▶ Exercise
Give the records below as a numbered list, starting at the line containing "Image resolution: width=940" and continuing through the end of the records, both ends included, with blank lines left out.

---

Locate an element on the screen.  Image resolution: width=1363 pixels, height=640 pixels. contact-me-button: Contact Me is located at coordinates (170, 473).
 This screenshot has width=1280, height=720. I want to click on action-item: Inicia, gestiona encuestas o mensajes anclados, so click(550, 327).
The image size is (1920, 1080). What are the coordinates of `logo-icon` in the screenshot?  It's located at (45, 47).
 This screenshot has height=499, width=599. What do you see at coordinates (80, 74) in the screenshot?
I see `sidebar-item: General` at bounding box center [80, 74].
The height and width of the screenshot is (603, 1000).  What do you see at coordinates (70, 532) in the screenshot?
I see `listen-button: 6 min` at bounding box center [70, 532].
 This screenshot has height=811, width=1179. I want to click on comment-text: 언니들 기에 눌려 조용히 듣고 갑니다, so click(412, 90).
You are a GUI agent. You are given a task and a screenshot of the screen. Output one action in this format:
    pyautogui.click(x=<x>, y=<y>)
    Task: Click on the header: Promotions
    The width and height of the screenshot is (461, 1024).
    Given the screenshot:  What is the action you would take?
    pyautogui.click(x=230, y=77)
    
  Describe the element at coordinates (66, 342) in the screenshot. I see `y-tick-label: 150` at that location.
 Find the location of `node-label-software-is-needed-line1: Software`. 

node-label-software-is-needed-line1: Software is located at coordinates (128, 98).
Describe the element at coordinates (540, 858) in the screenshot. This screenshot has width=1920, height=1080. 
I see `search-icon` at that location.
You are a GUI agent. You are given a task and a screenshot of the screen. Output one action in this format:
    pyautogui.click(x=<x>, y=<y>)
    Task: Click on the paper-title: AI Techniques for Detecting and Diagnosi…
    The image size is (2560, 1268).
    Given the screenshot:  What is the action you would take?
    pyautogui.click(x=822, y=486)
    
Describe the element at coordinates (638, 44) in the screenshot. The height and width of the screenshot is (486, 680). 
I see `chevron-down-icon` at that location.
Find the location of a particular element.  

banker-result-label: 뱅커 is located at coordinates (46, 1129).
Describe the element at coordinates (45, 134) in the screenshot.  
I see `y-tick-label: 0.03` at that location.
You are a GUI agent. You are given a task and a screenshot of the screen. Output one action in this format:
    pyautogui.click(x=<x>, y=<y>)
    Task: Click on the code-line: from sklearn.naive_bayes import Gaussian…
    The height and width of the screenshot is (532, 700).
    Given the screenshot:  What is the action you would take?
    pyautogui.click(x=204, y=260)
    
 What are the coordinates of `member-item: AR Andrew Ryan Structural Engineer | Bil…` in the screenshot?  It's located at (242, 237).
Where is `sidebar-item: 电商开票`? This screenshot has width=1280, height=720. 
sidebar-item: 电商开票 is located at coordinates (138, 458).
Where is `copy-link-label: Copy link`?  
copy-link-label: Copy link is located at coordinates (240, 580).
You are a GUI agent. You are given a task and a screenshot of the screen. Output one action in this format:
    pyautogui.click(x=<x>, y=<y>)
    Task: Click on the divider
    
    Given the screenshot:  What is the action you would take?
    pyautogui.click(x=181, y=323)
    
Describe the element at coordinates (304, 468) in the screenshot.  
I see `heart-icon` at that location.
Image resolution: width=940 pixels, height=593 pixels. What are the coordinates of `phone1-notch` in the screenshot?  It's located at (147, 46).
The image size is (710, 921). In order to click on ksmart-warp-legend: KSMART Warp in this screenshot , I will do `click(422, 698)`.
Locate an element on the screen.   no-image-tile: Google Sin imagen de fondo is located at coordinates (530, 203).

---

▶ Output of the exercise
1. Image resolution: width=940 pixels, height=593 pixels. What are the coordinates of `phone1-notch` in the screenshot?  It's located at (147, 46).
2. The image size is (710, 921). In order to click on ksmart-warp-legend: KSMART Warp in this screenshot , I will do `click(422, 698)`.
3. Locate an element on the screen.   no-image-tile: Google Sin imagen de fondo is located at coordinates (530, 203).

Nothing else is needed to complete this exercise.